Le colonel Roger Waleski, qui dirige le U.S. Army Special Operations Aviation Command, a partagé ce rendu lors d’une présentation au 2026 Warfighting Summit de l’Army Aviation Association of America, indique le reportage. Cette révélation est importante car elle fait passer la discussion au-delà du langage général du programme pour entrer dans des différences de conception visibles liées aux besoins opérationnels.
Ce qui change pour les Night Stalkers
The War Zone explique que le MV-75A de base intègre déjà des caractéristiques destinées à faciliter sa conversion en configuration pour les opérations spéciales.

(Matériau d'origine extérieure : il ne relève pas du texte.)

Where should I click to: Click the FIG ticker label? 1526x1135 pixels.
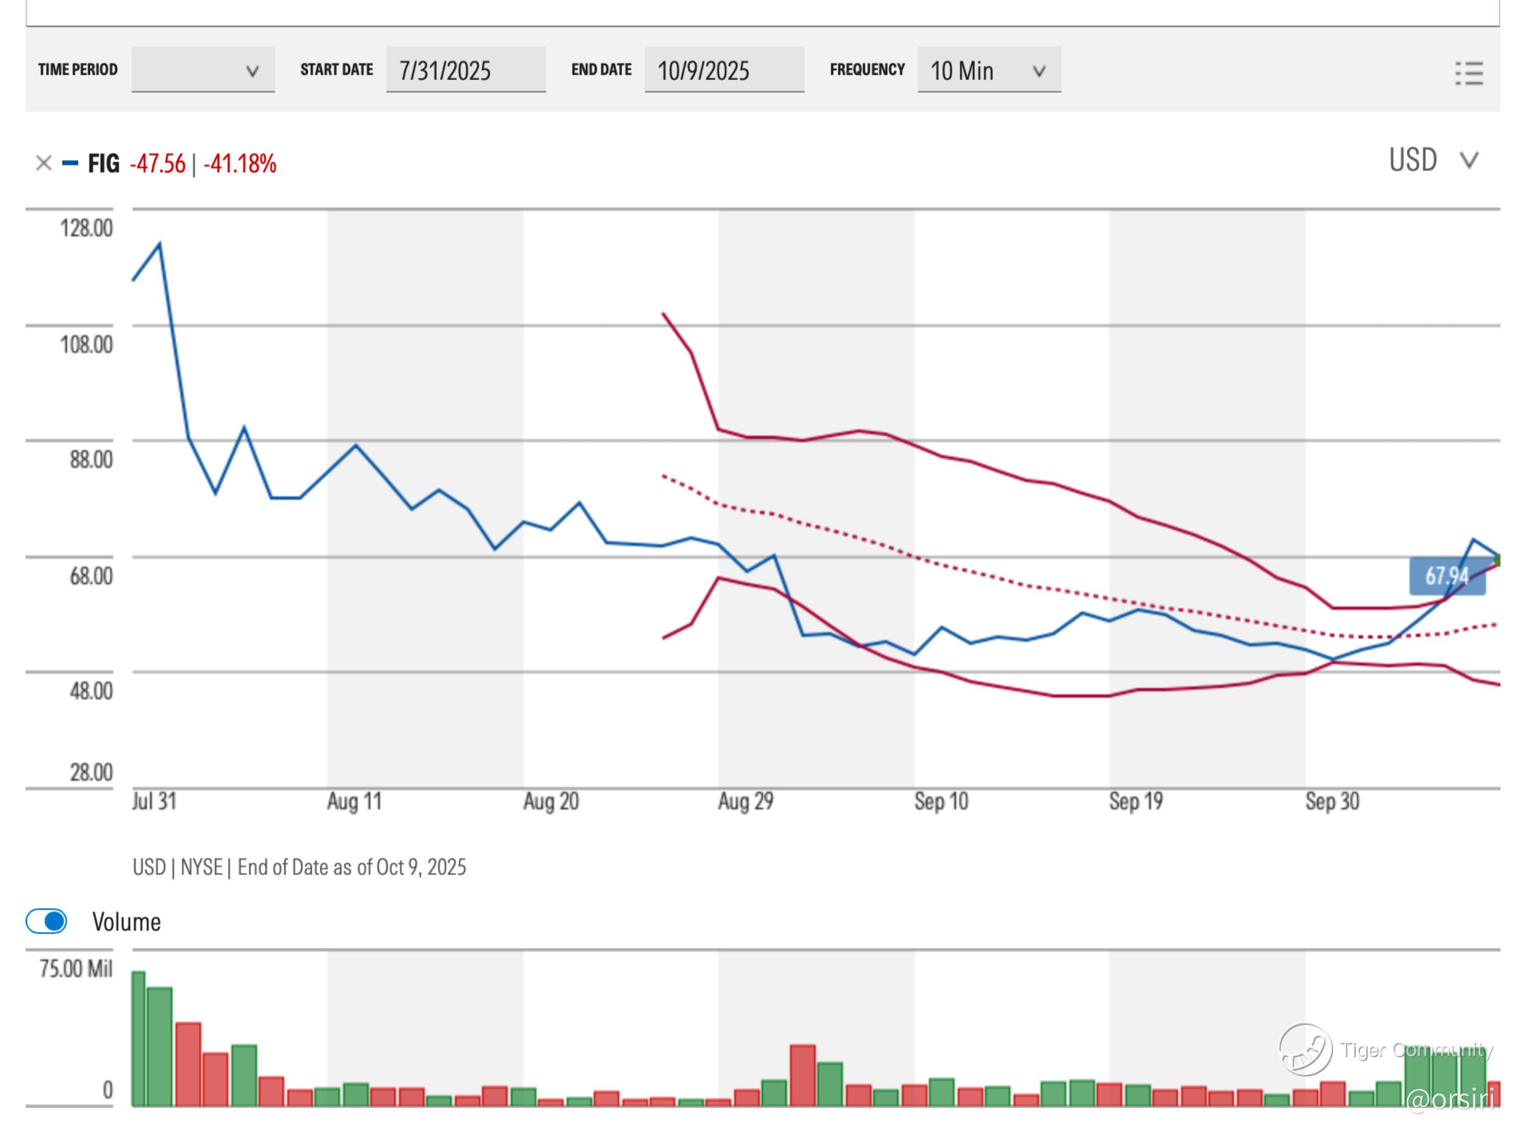pos(103,164)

Malgré cela, le rendu suggère une disposition de nez nettement modifiée pour la version des Night Stalkers.
Plus notable encore, l’appareil montré par Waleski comprend un radar monté sur le nez, une tourelle de capteurs en dessous et une perche de ravitaillement en vol sortant du côté droit. Ce ne sont pas des ajouts mineurs. Ils indiquent un aéronef conçu pour la navigation, la détection et l’endurance dans les types d’environnements complexes où les unités d’aviation des opérations spéciales sont censées évoluer.
Le reportage indique que le radar est probablement l’AN/APQ-187 Silent Knight, un système de suivi et d’évitement du relief devenu de plus en plus standard sur les aéronefs américains d’opérations spéciales, notamment les MH-60M Black Hawks de l’armée. Si cette hypothèse est correcte, elle placerait le MV-75A au cœur d’un écosystème existant de vol à basse altitude et en conditions dégradées, sans nécessiter un concept d’emploi entièrement nouveau.